I wrote this piece in June 2006.
Consider Funding Health IT Projects Like Bill Gates Would
by Mr. HIStalk
It’s no longer news when a big, non-profit integrated delivery network pays a CEO $1 million or a CIO makes $300K for running a small department. We’ve come a long way since the days when ministering to the sick was a calling, where selfless caregivers toiled for a subsistence wage in service to mankind. And why not, since a big IDN can make hundreds of millions of dollars in profit (sorry, “surplus”) in a good year? Once nuns got replaced by MBAs, hospitals became a big business, feeling quite unlike charities to those working inside them. The only surprise in the IRS’s questioning of whether hospitals deserve tax-exempt status is that it took them so long.
VP panic ensues when the local newspaper prints executive salaries, fiscal year results, or drawings of the latest vanity construction project. Nurses may be de-motivated. Unions might be called in. A bitter janitor might key all the luxury cars in reserved spots. Beaten-down doctors may get even crankier when they find out that even bottom-feeding HR and marketing VPs out-earn them.
I thought of this when I read that Bill Gates and Warren Buffet will turn over their billions to serve those in need. I’ve worked in hospitals and IDNs for many years. Are we good stewards of charitable dollars, efficiently funneling them directly to those in need with minimal administrative overhead and waste? That’s how you evaluate a charity, and on that basis, IDNs don’t seem to compete very well. We’re no Salvation Army, with tiny salaries and a focused mission.
Still, another headline gave me an idea. Studies are proving what we all knew: RHIOs can’t survive without charity. If RHIOs provide benefits to patients, yet offer no hope of financial self-sufficiency, then maybe that’s a good and direct use of charitable dollars. Put a few million long-term dollars into some well-organized RHIOs and see what happens.
I like this because Gates’s charity is notoriously efficient. You compete with other causes under rigorous conditions on how well your project will benefit society. RHIOs would have to prove themselves worthy of funding, which would be an interesting exercise in itself given their sketchy “let’s put on a show” origins.
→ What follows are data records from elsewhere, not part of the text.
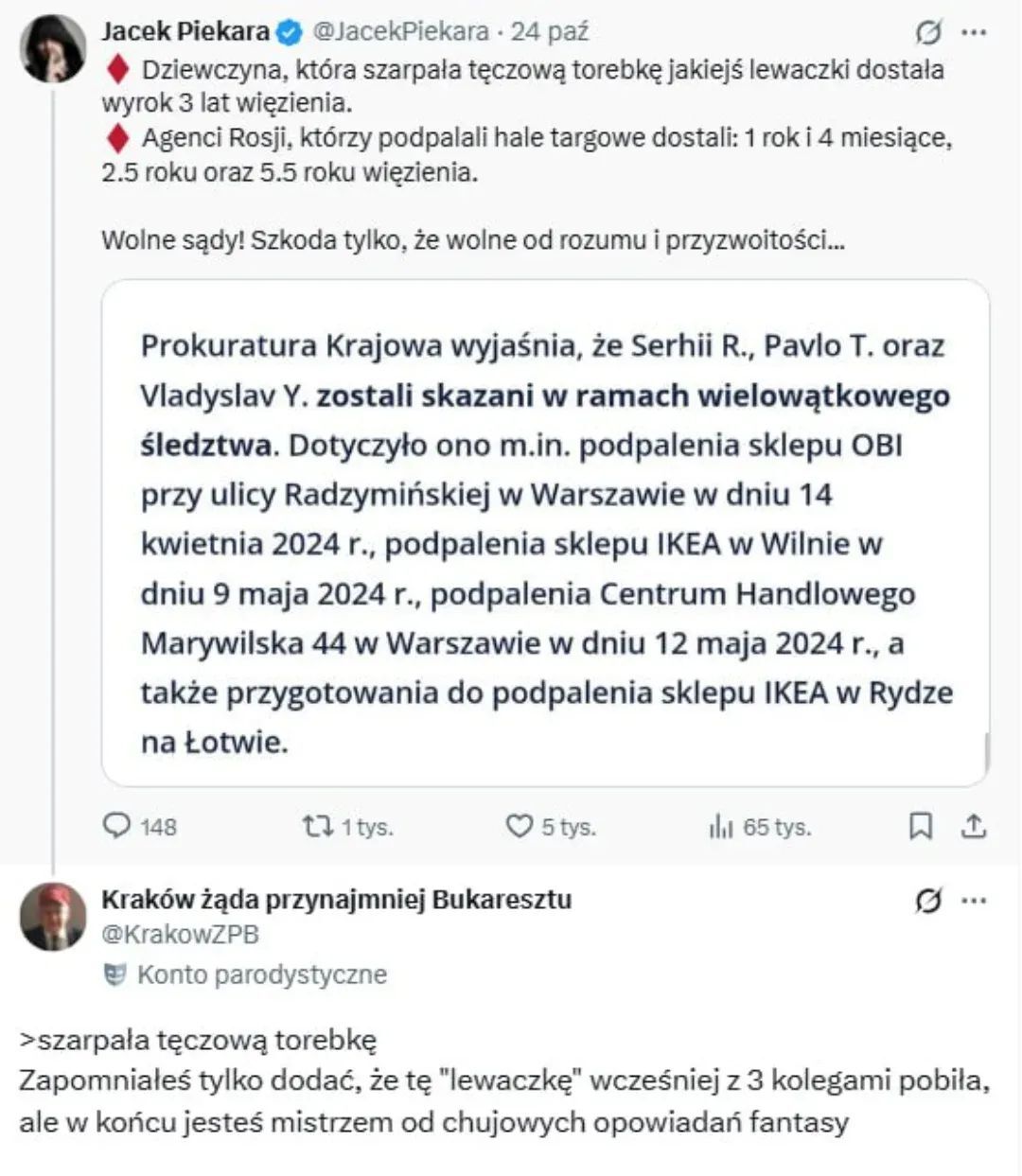Click the reply icon under Jacek Piekara's tweet
The image size is (1022, 1176).
click(116, 826)
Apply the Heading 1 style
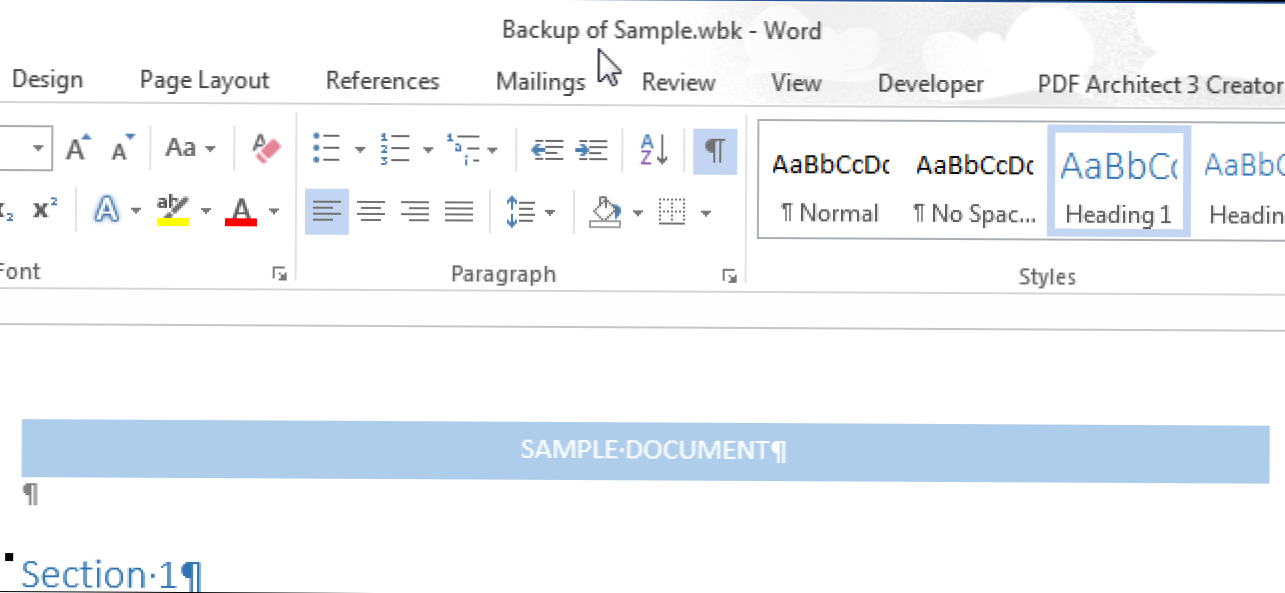Image resolution: width=1285 pixels, height=593 pixels. [1118, 181]
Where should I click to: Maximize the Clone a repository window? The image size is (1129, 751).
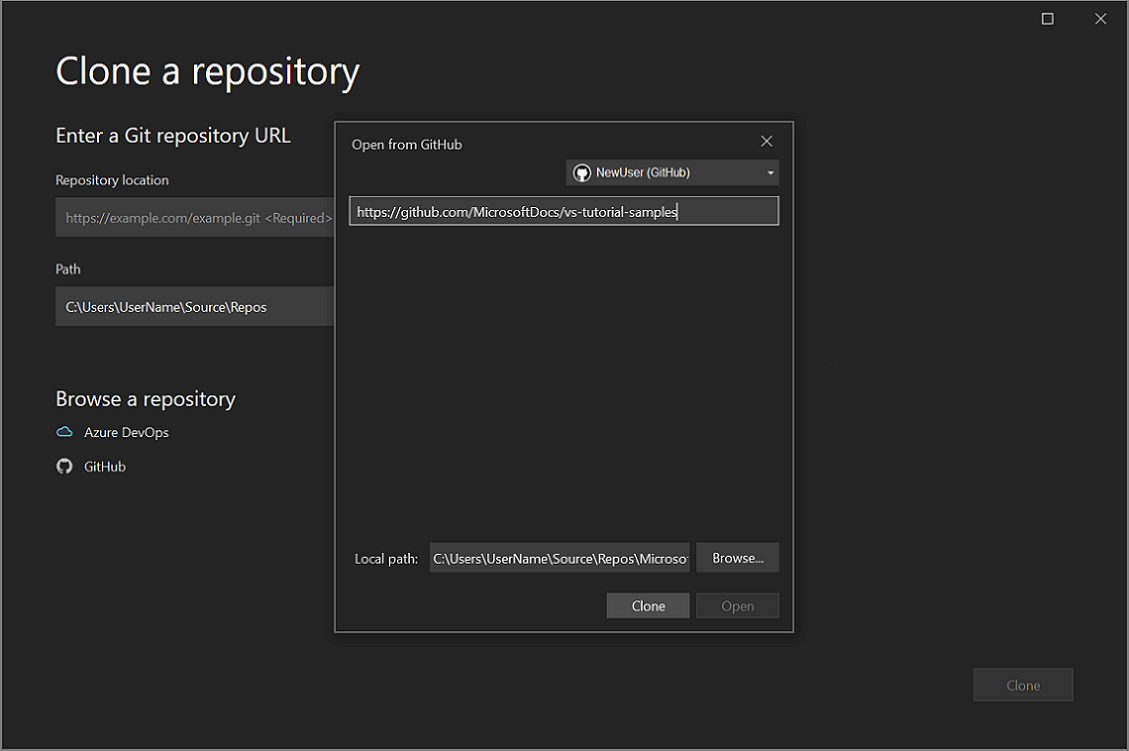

What other health care IT projects deserve charitable consideration? I’d vote for a center for usability research to make health care software more user-friendly and less training-intensive. I like the idea of a free clearinghouse for clinical rules, knowledge, and content to be shared by non-profit hospitals. Maybe we need a patient safety organization just for IT, watching out for problems caused by poorly-designed software and medical technology. Perhaps a non-profit medical informatics consulting organization could help hospitals with an occasional need for that expertise..
If you’re involved in hospital IT, my advice is to review your projects like the Gates Foundation would. Are they ingenious, cost-effective, highly beneficial to patients, and highly likely to succeed? If so, put your resources into those.
In the meantime, here’s my challenge to you. Come up with a list of health care IT projects that are noble causes, benefiting a large population in a way that the free market and the government haven’t. What IT-related work would be ingenious, cost-effective, highly beneficial, and highly deliverable enough to pass scrutiny from the Gates Foundation? Send them my way and maybe we’ll talk about them in a future article.